Twelve years ago, Canadian Scott Routley sustained a severe brain injury in a car crash. He was diagnosed as being in a permanent ‘vegetative’ state. It was thought that he was unable to communicate with others. However his family did not agree. They found that Scott was aware of activities going on around him and that he did possess some ability to communicate with them.
The use of high-tech brain imaging seems to have substantiated his family’s belief. By means of a functional MRI, Mr. Routley answered ‘no’ to the question posed to him: “Are you in pain? Adrian Owen, a neuroscientist working at the University of Western Ontario’s Centre for Brain and Mind explains:
“Brain imaging techniques are helping us to understand more about what some of these patients can and can’t do, particularly things they can do that might not be apparent from standard clinical examination”.1
Patients are asked to respond to questions by imagining themselves engaged in two activities. To answer, yes the patient imagines himself playing tennis. To answer no, the patient imagines himself walking through the house. The use of the MRI allows the researchers to measure brain activity in these patients.

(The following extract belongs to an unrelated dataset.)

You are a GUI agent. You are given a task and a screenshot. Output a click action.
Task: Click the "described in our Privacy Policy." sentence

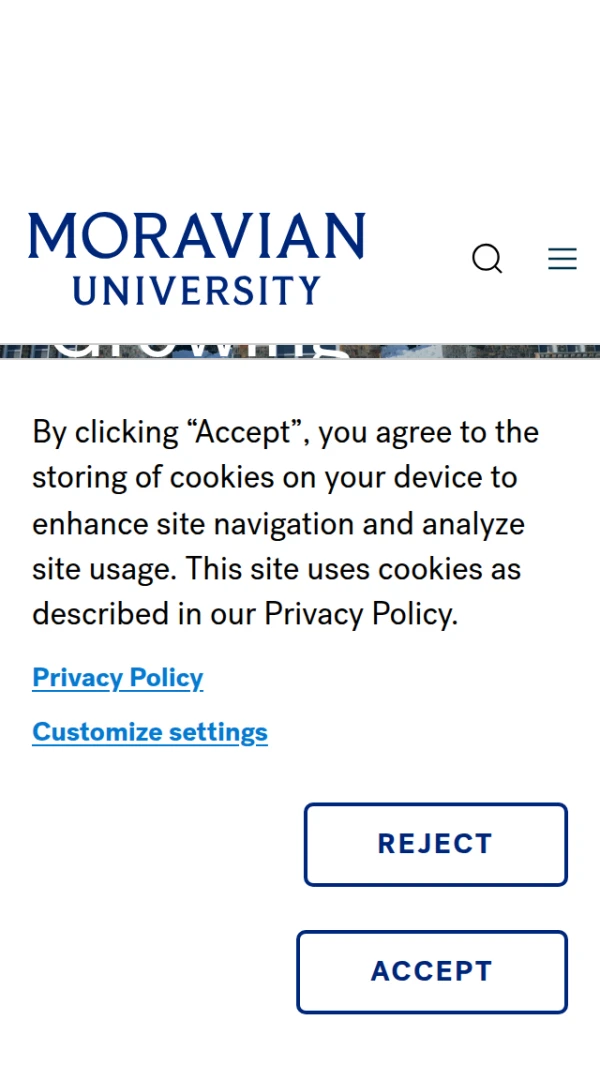coord(245,614)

This medical breakthrough should have a positive impact on the lives of those believed to be in a ‘vegetative state’, a state defined as lacking awareness of self or environment with sleep and wake cycles and eye movement. Studies have shown that the rate of misdiagnosis is high. As reported in the Ottawa Citizen, neuroscientist Adrian Owen said: “There is an enormously high misdiagnosis rate in this population, it’s more than 40%.”
The label ‘persistent vegetative state’ is dehumanizing as a man is never a vegetable no matter how unresponsive or limited his functioning appears to be. There are those who believe that it is acceptable to euthanize by dehydration patients who are labeled as being in a state of ‘PVS’. Respect is owed to human life from its beginnning to its natural end.
This exciting breakthrough is good news along with the researchers work to help these patients communicate through the use of EEG at the bedside.
1.Ottawa Citizen. November 14, 2012. Vegetative man begins ‘talking ‘ to researchers.